Skeleton Bullet Points
- What to look for first? When do you raise an alarm?
- First steps required during incidence response
- What channels to reach out if you think its a network attack?
- What channels to reach out if its a possible vulnerability?
As a scaled Ethereum staking provider, you're responsible for a significant part of the network's overall health and security. This guide provides you with targeted information on what to prioritize when incidents happen, ensuring that you can react effectively.

What to Look for First? When Do You Raise an Alarm?

Key Metrics

Monitor performance and error metrics such as missed attestations, node latency, and validator performance to identify issues early. Implement alerts for any anomalies in these metrics.

Thresholds for Alarms

Set predefined thresholds for raising an alarm. For example, if more than 5% of validators are underperforming or if you observe an unusual surge in network requests, it should immediately trigger an alarm.

First Steps Required During Incidence Response

  1. 1.
    Initial Assessment: Determine the scope of the problem. Is it affecting one validator, multiple validators, or is it a network-wide issue?
  2. 2.
    Isolate the Issue: Segregate the affected validators to prevent the issue from spreading.
  3. 3.
    Consult Logs: Review system logs for any error messages or anomalies that could point to the root cause.
  4. 4.
    Communication: Notify your internal team. Transparency and quick communication are vital, especially if the issue impacts more than your operations.

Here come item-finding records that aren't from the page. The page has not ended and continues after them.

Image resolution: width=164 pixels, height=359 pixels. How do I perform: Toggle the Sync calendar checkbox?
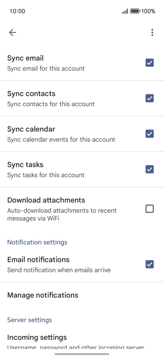click(149, 134)
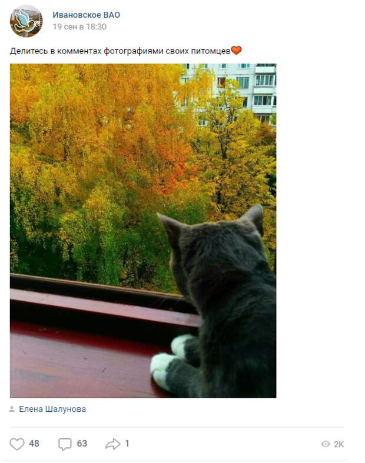Open the Ивановское ВАО group name link
365x463 pixels.
pyautogui.click(x=87, y=15)
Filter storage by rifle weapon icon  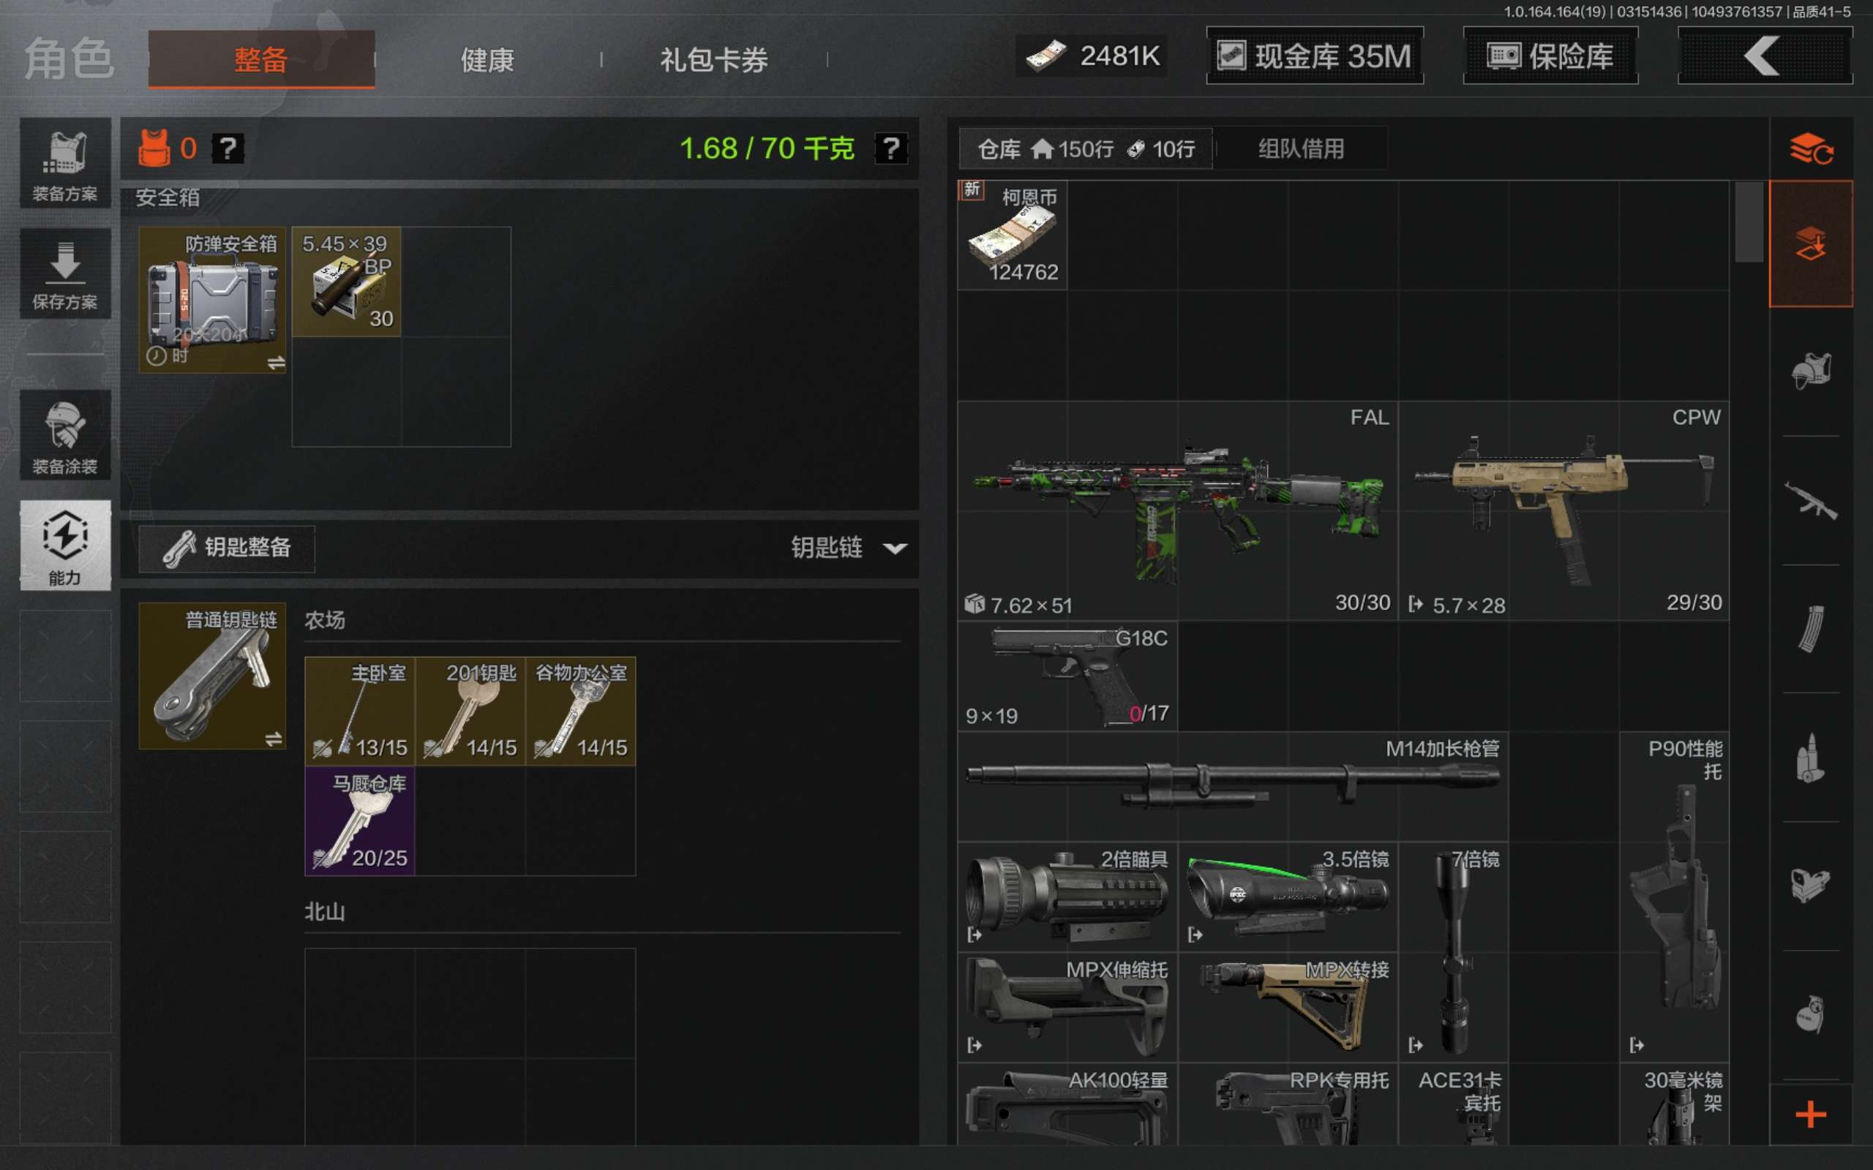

What Channels to Reach Out to if You Think It's a Network Attack?

  1. 1.
    Message Channels and Forums: While it's sensitive information, sharing what you suspect is an attack on public channels like Discord or Reddit can be valuable for corroborating with others.
  2. 2.
    Social Media: Use X or other platforms to alert the community; however, be very cautious and responsible with the language you use to prevent unnecessary panic.
  3. 3.
    Network Peers: If you're part of any coalitions or partnerships with other node operators, inform them so that they can also take precautionary measures.

What Channels to Reach Out to if It’s a Possible Vulnerability?

  1. 1.
    Security Team: Alert your internal security team first for an initial assessment.
  2. 2.
    Ethereum Foundation Security: They have a responsible disclosure process for vulnerabilities.
  3. 3.
    GitHub: If the vulnerability is in an open-source tool, you may also open a confidential issue on the respective GitHub repository.
  4. 4.
    Private Communication Channels: For less immediate vulnerabilities, reach out to trusted peers in the industry via secure, private channels to verify the issue before going public.
Being a scaled node operator comes with the responsibility of ensuring the network's security and efficiency. Adequate preparation and knowing precisely what to focus on when issues arise will make your incidence response effective and timely. Always remember, in times of incidents, swift action and clear communication are key.